Collection entries:

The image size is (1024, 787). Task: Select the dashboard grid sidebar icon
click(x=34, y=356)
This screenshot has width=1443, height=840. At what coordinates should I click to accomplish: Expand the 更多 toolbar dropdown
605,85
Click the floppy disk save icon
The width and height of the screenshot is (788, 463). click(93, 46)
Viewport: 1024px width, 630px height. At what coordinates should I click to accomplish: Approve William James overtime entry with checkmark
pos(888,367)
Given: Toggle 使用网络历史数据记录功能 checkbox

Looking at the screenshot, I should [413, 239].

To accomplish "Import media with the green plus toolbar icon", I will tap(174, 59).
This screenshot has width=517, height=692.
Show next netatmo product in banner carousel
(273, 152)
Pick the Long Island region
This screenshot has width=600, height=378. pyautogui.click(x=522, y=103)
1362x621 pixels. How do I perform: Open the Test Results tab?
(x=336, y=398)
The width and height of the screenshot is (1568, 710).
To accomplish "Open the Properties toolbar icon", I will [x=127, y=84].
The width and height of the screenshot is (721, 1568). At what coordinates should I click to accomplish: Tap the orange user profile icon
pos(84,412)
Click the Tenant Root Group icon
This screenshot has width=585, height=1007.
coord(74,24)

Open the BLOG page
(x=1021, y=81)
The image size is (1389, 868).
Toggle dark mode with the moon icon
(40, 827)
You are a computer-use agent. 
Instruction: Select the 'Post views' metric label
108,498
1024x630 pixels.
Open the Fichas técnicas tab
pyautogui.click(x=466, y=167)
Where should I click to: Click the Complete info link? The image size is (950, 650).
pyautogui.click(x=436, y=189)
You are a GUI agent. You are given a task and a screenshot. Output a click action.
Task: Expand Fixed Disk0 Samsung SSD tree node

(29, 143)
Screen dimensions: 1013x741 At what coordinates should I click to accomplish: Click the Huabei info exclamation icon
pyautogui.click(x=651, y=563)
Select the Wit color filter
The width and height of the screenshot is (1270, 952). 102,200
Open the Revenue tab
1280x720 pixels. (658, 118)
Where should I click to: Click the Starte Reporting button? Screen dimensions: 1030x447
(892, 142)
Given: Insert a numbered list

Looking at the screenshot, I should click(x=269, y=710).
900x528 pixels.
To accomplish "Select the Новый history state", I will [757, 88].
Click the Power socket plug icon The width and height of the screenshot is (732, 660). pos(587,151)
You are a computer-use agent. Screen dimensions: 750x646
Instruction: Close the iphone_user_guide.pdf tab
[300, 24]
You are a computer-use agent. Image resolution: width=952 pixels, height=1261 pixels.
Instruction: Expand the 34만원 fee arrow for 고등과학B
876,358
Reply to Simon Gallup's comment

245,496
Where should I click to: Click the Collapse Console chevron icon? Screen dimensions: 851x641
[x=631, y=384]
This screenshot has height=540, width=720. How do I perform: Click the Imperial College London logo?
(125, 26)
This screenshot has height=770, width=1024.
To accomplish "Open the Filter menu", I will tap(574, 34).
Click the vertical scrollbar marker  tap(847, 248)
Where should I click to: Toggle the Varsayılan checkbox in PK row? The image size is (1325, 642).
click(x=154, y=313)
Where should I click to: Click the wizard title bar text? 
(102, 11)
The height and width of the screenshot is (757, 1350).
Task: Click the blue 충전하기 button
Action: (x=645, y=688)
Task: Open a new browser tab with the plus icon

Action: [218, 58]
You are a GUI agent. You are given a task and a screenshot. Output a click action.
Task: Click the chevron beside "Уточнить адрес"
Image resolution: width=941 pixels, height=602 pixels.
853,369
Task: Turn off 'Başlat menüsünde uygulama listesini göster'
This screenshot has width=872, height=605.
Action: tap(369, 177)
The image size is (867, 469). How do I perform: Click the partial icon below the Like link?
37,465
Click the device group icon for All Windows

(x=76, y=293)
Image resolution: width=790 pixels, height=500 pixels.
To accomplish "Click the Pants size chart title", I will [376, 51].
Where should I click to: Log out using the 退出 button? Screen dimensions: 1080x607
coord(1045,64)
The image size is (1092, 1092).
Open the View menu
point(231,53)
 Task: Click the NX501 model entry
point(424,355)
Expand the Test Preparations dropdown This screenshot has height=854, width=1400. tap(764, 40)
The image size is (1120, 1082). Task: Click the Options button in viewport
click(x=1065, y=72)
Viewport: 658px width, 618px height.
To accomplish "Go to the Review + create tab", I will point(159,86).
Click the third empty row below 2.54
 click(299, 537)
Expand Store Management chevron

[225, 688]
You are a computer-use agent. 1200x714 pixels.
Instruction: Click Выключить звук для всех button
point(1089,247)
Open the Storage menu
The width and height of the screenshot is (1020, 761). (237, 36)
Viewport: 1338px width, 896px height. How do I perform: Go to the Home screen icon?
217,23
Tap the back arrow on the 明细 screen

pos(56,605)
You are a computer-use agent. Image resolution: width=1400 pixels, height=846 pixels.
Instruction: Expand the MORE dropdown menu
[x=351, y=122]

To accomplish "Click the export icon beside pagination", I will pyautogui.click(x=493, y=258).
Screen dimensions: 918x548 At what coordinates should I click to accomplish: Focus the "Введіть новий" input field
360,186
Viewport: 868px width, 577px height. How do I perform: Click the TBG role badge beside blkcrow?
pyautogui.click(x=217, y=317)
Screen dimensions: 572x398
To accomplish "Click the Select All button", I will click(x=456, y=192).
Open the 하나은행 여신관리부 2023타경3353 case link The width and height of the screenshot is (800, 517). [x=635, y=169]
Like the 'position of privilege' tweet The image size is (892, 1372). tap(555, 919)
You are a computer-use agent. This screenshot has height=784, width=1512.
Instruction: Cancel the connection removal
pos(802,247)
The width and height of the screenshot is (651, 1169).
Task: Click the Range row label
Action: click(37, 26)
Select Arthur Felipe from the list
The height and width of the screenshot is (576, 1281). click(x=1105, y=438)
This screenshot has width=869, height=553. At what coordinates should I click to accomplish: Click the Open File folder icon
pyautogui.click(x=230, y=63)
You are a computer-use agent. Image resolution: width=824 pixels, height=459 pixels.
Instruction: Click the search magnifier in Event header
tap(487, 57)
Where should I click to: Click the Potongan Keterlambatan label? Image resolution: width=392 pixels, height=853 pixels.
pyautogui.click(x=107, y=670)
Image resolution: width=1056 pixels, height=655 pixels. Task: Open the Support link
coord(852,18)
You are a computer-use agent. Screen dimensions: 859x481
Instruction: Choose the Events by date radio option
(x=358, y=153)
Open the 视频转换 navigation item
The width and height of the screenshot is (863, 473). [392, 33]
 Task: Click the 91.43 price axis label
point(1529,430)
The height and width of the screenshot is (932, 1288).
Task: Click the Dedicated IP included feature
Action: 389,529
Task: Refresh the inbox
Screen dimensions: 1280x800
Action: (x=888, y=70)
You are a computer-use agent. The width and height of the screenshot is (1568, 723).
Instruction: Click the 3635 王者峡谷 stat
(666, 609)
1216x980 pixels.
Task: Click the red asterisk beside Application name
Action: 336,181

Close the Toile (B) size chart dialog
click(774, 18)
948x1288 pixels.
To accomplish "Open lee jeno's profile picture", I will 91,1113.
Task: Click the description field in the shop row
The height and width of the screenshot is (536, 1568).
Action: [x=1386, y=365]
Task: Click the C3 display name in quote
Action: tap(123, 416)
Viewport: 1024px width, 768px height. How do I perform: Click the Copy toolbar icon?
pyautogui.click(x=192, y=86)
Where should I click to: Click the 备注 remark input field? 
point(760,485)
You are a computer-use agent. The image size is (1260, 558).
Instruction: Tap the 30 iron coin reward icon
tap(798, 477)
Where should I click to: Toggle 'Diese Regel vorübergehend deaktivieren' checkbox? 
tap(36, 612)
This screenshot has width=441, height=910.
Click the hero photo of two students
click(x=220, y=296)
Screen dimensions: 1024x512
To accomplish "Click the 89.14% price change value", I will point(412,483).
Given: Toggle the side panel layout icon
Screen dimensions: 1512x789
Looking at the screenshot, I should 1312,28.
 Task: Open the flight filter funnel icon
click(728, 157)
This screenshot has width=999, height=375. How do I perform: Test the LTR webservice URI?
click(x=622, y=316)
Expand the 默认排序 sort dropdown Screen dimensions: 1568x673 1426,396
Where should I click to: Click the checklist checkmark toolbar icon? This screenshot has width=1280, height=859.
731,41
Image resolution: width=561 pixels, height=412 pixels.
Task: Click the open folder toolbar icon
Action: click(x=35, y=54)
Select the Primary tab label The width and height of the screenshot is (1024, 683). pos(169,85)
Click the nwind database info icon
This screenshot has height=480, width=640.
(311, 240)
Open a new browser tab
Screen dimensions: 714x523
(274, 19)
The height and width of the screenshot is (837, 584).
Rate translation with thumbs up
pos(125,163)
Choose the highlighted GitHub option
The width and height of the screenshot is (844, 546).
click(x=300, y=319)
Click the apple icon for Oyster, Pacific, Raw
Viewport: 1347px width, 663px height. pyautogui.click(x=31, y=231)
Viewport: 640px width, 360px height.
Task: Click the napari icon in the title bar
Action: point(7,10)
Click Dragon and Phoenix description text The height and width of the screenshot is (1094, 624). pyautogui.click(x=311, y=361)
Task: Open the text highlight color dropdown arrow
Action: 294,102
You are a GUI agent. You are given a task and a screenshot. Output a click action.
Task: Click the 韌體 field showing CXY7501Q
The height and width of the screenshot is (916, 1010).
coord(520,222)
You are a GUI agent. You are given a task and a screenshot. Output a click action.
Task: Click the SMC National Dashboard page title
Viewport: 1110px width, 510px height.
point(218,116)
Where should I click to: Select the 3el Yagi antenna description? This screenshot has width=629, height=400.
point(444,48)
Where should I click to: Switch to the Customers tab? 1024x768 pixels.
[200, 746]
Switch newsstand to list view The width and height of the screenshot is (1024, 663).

:: EXERCISE DESCRIPTION ::
Copy word for word the stretch of entries above from the line that has "Task: Refresh the inbox" through the line that has "You are a computer-use agent. The image", both ends included, and nothing outside it.

:: SOLUTION TO THIS PROBLEM ::
Task: Refresh the inbox
Screen dimensions: 1280x800
Action: (x=888, y=70)
You are a computer-use agent. The width and height of the screenshot is (1568, 723).
Instruction: Click the 3635 王者峡谷 stat
(666, 609)
1216x980 pixels.
Task: Click the red asterisk beside Application name
Action: 336,181

Close the Toile (B) size chart dialog
click(774, 18)
948x1288 pixels.
To accomplish "Open lee jeno's profile picture", I will 91,1113.
Task: Click the description field in the shop row
The height and width of the screenshot is (536, 1568).
Action: [x=1386, y=365]
Task: Click the C3 display name in quote
Action: tap(123, 416)
Viewport: 1024px width, 768px height. How do I perform: Click the Copy toolbar icon?
pyautogui.click(x=192, y=86)
Where should I click to: Click the 备注 remark input field? 
point(760,485)
You are a computer-use agent. The image size is (1260, 558).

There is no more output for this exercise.